On the international arena, economic regionalism is on the rise. The World Trade Organization has historically encouraged the conversion of sustenance into commodity. It facilitated the entry of big business into self sustaining ecologies, often destroying the latter with impunity. Free Trade Agreements (FTA) have forced countries to allow capital to rule over policy. They have deprived those who have not had traditional access to capital, bringing several peoples/nations/states to their knees. Breaking away from the hegemony of centralized institutions, countries have formed regional blocs. However, instead of shifting focus away from markets and capital, these countries are forging similar trade agreements. By favouring multinational corporations, these can potentially destroy native agriculture, small and medium enterprise, promote big business that rely on mechanization and do not create jobs, thereby pushing marginalized populations into further poverty and impoverishment.

 

The Regional Comprehensive Economic Partnership (RCEP) is one such “mega-regional” economic agreement (FTA) being negotiated between the 10 ASEAN (Association of South East Asian Nations) governments and their six FTA partners: Australia, China, India, Japan, New Zealand and South Korea.
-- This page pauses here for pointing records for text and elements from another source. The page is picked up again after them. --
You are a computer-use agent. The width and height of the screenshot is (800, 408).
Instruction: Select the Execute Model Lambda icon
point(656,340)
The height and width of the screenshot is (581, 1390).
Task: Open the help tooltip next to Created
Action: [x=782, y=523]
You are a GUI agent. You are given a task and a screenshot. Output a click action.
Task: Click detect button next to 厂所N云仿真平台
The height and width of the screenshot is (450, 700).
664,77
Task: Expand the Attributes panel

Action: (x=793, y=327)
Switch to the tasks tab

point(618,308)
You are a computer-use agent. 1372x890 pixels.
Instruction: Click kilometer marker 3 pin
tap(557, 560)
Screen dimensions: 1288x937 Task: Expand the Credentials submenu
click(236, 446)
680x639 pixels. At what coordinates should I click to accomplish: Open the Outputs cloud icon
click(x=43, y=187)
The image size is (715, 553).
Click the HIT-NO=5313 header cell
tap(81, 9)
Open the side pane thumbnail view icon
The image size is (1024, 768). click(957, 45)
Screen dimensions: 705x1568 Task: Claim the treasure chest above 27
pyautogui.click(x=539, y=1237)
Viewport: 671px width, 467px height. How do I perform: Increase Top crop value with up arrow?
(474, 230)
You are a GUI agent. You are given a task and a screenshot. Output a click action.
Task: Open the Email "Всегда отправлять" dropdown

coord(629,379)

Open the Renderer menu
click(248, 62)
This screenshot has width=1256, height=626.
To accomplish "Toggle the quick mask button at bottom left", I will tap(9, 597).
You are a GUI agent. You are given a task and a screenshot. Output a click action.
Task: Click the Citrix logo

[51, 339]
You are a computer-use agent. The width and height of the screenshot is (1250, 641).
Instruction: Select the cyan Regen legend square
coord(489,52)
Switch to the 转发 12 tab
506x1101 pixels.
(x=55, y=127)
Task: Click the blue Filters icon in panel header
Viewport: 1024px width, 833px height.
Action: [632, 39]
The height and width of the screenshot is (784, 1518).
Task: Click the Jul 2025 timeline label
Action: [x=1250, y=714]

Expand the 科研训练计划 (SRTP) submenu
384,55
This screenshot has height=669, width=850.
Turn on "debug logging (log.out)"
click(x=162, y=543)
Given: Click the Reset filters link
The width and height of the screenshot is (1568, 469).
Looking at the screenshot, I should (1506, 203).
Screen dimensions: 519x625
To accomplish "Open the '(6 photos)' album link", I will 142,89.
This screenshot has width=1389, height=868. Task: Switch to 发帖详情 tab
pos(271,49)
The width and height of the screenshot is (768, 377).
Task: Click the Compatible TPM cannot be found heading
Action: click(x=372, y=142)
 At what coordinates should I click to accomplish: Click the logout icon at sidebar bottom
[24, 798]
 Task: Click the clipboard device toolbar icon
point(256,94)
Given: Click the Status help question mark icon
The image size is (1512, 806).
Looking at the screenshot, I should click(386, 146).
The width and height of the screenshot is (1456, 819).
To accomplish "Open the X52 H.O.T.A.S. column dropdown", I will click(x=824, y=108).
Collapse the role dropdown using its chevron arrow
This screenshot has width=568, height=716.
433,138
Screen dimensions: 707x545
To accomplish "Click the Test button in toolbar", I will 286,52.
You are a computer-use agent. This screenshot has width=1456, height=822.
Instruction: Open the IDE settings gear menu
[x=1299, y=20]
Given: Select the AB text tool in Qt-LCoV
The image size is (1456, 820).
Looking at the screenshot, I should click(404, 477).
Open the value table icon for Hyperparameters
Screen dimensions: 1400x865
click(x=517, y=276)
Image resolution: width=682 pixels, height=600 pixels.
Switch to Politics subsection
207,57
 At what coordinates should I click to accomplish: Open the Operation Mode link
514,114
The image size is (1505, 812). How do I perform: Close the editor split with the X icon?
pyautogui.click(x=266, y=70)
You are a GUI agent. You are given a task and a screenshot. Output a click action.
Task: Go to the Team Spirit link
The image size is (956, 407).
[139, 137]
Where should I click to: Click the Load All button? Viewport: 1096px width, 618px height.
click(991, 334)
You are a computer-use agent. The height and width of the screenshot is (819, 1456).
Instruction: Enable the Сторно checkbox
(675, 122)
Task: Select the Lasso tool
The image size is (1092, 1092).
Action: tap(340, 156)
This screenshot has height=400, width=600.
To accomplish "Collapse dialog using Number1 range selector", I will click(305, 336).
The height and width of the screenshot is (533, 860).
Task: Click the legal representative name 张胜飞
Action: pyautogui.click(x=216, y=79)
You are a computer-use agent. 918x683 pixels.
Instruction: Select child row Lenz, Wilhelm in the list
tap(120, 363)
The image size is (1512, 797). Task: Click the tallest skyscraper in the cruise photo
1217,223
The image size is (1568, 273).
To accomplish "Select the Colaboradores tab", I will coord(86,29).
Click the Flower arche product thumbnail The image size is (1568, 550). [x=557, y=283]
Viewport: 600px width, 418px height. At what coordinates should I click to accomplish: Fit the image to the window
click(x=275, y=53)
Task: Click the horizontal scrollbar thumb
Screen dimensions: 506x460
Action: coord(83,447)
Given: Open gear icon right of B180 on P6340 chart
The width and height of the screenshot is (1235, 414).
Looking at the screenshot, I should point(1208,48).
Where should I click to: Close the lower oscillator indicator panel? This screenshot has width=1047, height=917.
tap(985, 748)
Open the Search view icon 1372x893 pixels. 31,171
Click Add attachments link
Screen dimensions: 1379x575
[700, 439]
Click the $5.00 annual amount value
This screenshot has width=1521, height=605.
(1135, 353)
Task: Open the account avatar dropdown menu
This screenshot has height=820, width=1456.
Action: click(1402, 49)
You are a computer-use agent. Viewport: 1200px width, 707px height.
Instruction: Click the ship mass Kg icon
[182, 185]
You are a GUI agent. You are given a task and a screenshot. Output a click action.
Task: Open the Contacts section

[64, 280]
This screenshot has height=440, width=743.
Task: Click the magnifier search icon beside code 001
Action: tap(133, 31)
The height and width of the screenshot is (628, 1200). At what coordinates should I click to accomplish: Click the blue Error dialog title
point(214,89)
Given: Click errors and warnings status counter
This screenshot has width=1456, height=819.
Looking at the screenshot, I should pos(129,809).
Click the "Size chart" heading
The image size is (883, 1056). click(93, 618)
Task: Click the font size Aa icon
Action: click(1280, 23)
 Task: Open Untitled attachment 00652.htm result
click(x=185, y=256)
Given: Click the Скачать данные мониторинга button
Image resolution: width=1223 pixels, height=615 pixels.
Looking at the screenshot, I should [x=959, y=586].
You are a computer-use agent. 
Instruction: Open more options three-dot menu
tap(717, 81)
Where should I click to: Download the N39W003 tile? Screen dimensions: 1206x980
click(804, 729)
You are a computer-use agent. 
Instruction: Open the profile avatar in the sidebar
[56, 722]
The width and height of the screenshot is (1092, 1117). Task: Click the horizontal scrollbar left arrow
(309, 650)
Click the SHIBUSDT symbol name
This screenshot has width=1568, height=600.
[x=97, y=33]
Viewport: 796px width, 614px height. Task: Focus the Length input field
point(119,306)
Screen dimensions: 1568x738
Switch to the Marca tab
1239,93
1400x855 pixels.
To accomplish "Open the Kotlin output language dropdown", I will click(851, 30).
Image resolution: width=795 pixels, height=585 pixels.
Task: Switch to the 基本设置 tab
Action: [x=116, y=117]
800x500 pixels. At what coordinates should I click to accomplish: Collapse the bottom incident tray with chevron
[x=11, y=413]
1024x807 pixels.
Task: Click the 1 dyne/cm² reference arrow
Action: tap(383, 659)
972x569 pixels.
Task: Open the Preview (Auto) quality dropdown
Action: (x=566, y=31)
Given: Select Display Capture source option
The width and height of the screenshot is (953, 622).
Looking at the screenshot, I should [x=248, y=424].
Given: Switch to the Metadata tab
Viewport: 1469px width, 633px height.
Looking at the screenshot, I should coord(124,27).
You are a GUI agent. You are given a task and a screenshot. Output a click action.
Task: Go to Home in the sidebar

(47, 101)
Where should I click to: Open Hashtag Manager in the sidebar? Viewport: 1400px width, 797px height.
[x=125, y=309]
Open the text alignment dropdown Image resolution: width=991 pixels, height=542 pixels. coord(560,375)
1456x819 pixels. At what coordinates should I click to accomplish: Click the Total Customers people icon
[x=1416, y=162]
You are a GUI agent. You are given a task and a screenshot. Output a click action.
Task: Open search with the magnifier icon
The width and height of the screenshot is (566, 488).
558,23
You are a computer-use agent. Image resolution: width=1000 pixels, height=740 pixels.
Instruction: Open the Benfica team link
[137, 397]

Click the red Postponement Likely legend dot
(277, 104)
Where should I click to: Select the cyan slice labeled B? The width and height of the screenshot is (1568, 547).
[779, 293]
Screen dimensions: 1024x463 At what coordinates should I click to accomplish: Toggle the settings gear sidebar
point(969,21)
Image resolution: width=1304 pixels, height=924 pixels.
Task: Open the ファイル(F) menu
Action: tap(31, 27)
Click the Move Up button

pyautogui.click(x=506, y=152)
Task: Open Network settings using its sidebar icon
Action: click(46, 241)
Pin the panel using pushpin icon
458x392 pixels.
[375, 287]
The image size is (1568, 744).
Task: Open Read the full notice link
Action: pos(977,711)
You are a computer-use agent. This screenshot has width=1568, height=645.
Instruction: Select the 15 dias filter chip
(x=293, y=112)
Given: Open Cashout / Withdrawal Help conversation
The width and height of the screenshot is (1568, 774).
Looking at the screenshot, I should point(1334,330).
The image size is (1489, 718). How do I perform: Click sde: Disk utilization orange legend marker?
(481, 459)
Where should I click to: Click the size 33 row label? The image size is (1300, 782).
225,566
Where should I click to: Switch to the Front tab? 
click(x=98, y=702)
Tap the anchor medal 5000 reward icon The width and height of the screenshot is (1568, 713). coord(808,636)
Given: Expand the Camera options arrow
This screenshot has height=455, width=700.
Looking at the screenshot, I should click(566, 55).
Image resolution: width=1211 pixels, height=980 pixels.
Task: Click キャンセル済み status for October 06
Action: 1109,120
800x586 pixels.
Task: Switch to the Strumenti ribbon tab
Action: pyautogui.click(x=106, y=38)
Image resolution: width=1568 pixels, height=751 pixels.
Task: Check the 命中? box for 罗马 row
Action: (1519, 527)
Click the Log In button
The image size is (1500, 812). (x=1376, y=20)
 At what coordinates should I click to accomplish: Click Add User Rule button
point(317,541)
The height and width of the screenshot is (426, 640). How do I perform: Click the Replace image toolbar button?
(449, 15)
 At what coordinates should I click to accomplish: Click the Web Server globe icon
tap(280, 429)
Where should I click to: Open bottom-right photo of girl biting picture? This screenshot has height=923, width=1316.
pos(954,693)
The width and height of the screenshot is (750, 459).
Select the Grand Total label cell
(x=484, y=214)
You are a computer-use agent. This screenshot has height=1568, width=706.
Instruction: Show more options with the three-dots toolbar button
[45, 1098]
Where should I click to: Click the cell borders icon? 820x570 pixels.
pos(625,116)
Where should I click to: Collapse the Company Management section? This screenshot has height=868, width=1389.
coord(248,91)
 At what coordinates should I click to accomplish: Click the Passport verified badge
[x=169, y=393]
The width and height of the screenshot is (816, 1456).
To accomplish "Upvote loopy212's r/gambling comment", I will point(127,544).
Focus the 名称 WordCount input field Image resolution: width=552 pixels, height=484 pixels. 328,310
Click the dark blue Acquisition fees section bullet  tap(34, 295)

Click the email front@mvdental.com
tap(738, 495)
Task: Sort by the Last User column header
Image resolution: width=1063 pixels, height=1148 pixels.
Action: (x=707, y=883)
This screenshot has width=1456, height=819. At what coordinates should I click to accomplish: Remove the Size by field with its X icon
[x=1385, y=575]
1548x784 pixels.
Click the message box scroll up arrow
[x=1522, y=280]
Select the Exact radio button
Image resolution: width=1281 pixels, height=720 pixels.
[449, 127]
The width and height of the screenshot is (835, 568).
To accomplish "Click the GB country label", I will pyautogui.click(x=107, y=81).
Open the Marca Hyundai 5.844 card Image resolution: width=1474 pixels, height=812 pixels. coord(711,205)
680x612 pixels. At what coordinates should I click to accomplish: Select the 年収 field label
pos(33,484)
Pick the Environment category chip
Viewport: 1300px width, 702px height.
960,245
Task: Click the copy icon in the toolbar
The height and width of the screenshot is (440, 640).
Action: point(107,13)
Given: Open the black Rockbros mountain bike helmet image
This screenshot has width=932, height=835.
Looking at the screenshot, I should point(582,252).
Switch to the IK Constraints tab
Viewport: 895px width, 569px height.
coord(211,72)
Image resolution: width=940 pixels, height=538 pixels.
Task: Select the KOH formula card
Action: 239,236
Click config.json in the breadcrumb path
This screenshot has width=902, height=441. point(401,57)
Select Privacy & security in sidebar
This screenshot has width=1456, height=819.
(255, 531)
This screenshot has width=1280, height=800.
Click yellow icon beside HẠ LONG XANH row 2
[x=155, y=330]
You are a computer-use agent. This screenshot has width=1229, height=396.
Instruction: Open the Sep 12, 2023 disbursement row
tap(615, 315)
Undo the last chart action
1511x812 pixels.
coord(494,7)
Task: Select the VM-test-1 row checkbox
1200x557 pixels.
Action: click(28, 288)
India is currently hosting the 19th round of RCEP negotiations in Hyderabad. Marginalized groups are protesting the potential impact that the health or agriculture sectors could have if imports are unconditionally allowed into the country at the cost of policies (like affordable healthcare or seed sovereignty).

 

From past data on FTAs available, rural peasant communities will be some of the worst affected. Among them, women will be at the bottom of the rung. As an activist from the Federation of Women Farmers Rights, Tamil Nadu pointed out, “Land grabbing for corporate agriculture will impact our food sovereignty, rights over our land and seed preservation. It will force women to migrate to seek labour and become vulnerable to trafficking.”

 

As one type of regionalism hurts, another form of regionalism, like the Naga one, could be an antidote. Standing up for communal sovereignty may be the way forward. In its current corrupt and patriarchal form though, it may not be possible.